The Philomath Emporium at 1120 Main St. — the location of the former Philomath Gun Shop — is a market where vendors offer artwork, antiques, estate-sale items, woodworks, retail home décor and so forth. The Emporium will celebrate its grand opening on Saturday, Feb. 19, from 10 a.m. to 6 p.m. Regular hours will be Tuesday through Saturday, 10 a.m. to 5 p.m.
Deuel, 69, is focused on keeping matters relatively simple for her eight vendors: She’s just charging them rent and not taking a commission on sales — a common practice among other antique malls.
“I just want the rent money and I’ll take care of the rest,” she said. “It’s simpler that way.”
And that’s a result of her own experience as a vendor in other locations.
Deuel caught the antiquing bug during a stint in London, where her former husband worked as an aide to an admiral. The admiral’s wife, it turned out, was an antiques buff with a nose for great buys. Deuel caught the bug and, upon returning stateside, spent time in Virginia selling wares in antique malls in Norfolk and Virginia Beach.
When her current husband, John, landed a job at Oregon State University (he’s the recycling program supervisor), she set up shop at the Lafayette Schoolhouse Vintage and Antique Mall in Lafayette. But commission fees and other charges — not to mention the 45-minute commute both ways — left her disillusioned and she closed her operation there in December 2019.

Then the COVID-19 pandemic hit, “and then I just didn’t do anything in 2020 and got incredibly bored.
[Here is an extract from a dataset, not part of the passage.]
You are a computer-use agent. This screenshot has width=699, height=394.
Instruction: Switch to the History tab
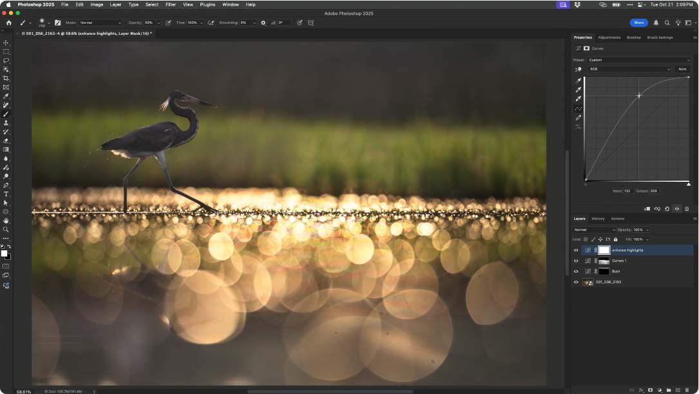click(x=598, y=219)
I thought, you know, I just can’t be retired yet, I’m too young.”
So in February 2021, she rented the caboose on Buchanan Avenue in Corvallis to launch another antique mart, but business at the location was slow. She closed that operation a few months later but is grateful for the experience: “It got me interested again, got me off my bum, got the garage cleaned out.”
In the summer of 2021, she noticed that the building that had housed the Philomath Gun Shop was for sale. She closed the deal in late August.
Since then, she’s worked to renovate the building, inside and out. The white exterior walls with their red stripes have been painted colors she prefers, green and what she calls an “orangey” hue. She installed new siding and windows. The bars that used to line the windows in the building’s gun shop days have been repurposed as trellises in a new garden area.
She put out a call for vendors using old-fashioned methods — a sign outside the building — and newfangled ones such as a posting on Facebook Marketplace. She was gratified by the response and now has lined up eight local vendors for the space, including two who will use the barn behind the building as shop space.
Just as important, she said, is that it’s a group that has good chemistry. “It’s a certain kind of person who likes this stuff, and so we just all clicked and everybody gets along,” she said.
“This whole thing’s been fun,” she added. “I’ve never had buyer’s remorse. … I’ve always had a really good feeling about it and my dad, I think he’s looking down on me, proud I did this, because he made money in real estate and I do think it’s a good investment.
“It’s just fun. That’s what I want to do: I want us to all have fun.”